**Selection**.
>> START
Templates and inlining- optimizing multiplication - c++

I don't understand this example I came across:
int Multiply(int x, int m){
return x * m;}
template<int m>
int MultiplyBy(int x){
return x * m;}
int a,b;
a = Multiply(10,8);
b = MultiplyBy<8>(10);
In the above example the template function is faster than the simple
function because the compiler knows that it can multiply by a power of
2 by using a shift operation. x*8 is replaced by x << , which is
faster. In the case of the simple function, the compiler doesnt know
the value of m and therefore cannot do the optimization unless the
function can be inlined.
As I understand it, the reason the template can optimize is because the compiler knows the value of the argument (8) at compile-time, whereas the simple function will not know the value of x (or m) until run-time. So how is inlining the simple function going to change this fact? Inlining doesn't provide any run-time knowledge of the argument value??

Inlining doesn't provide any run-time knowledge of the argument value??
Inlining per se doesn't. However, since the second argument is a compile-time constant, the compiler can propagate that constant into the inlined function.
Since the first argument is also a compile-time constant, the entire
a = Multiply(10,8);
can be replaced with
a = 80;
In fact, this is precisely what my compiler (gcc 4.7.2) does when I turn on optimizations.

a = Multiply(10,8);
Let's manually inline the function call:
a = 10 * 8;
Now, of course 8 is a compile-time constant here, so the compiler can use the bit-shift optimization as described. However, it would likely perform a better optimization and just replace 10 * 8 with 80. Compilers are very smart - given a constant expression, such as 10 * 8, they can work out the result at compile time.
That would be different had you done:
int x;
std::cin >> x;
a = Multiply(10,x);
If you inline Multiply here, you get:
int x;
std::cin >> x;
a = 10 * x;
The compiler doesn't know the value of x at compile-time and therefore can't optimize this in the same way.

Related

If `v` is a class, can `v + 1 - 1` be optimized by compiler to `v`?

Consider the following code:
struct S{
int a, b;
S() : a(0), b(10) {}
};
S operator + (const S& v, int n){
S r = v;
r.a += n;
return r;
}
S operator - (const S& v, int n){
S r = v;
r.b -= n;
return r;
}
S v = S() + 1 - 1;
Is it possible that S() + 1 - 1 will be optimized to S() ?
How does a compiler even determines when this kind of things can be optimized?
No, a compiler is not allowed to optimize
S() + 1 - 1
into
S()
because those two expressions are not equivalent for your class S.
Even though it might be non-idiomatic, it's completely valid for S to be written as you have done, in a way that operator+ and operator- don't cancel each other out (in your case, by modifying different member variables in the 2 operators).
The compiler is required to evaluate S() + 1 before using that result in the evaluation of - 1, and is only allowed to optimize that expression if it can prove that the resulting expression would be the same. In other words, the program must follow the as-if rule. Obviously, in this case the results would be different, and so the optimization is not allowed.
By the same token, if the compiler can see that an expression, and this can be any expression at all, is equivalent to some other expression, then it is allowed to optimize it as much as it wants. But again, the compiler must adhere to the as-if rule, i.e. the resulting program must behave exactly as if none of those optimizations were ever made at all.
>> END
**Given exercise a**. Show each line of the records that contains the string "icon", where case counts.
The thread and the records are independent of each other.

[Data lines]
>> START
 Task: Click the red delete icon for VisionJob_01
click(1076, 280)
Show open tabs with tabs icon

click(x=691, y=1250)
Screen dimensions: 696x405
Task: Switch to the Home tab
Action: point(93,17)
>> END
**Given exercise b**. Rewrite the part of the thread on templates and inlining between "Inlining per se" and "at compile time.", inclusive, with "compile-time constant" replaced by "known constant".

**Answer a**.
 Task: Click the red delete icon for VisionJob_01
Show open tabs with tabs icon

**Answer b**.
Inlining per se doesn't. However, since the second argument is a known constant, the compiler can propagate that constant into the inlined function.
Since the first argument is also a known constant, the entire
a = Multiply(10,8);
can be replaced with
a = 80;
In fact, this is precisely what my compiler (gcc 4.7.2) does when I turn on optimizations.

a = Multiply(10,8);
Let's manually inline the function call:
a = 10 * 8;
Now, of course 8 is a known constant here, so the compiler can use the bit-shift optimization as described. However, it would likely perform a better optimization and just replace 10 * 8 with 80. Compilers are very smart - given a constant expression, such as 10 * 8, they can work out the result at compile time.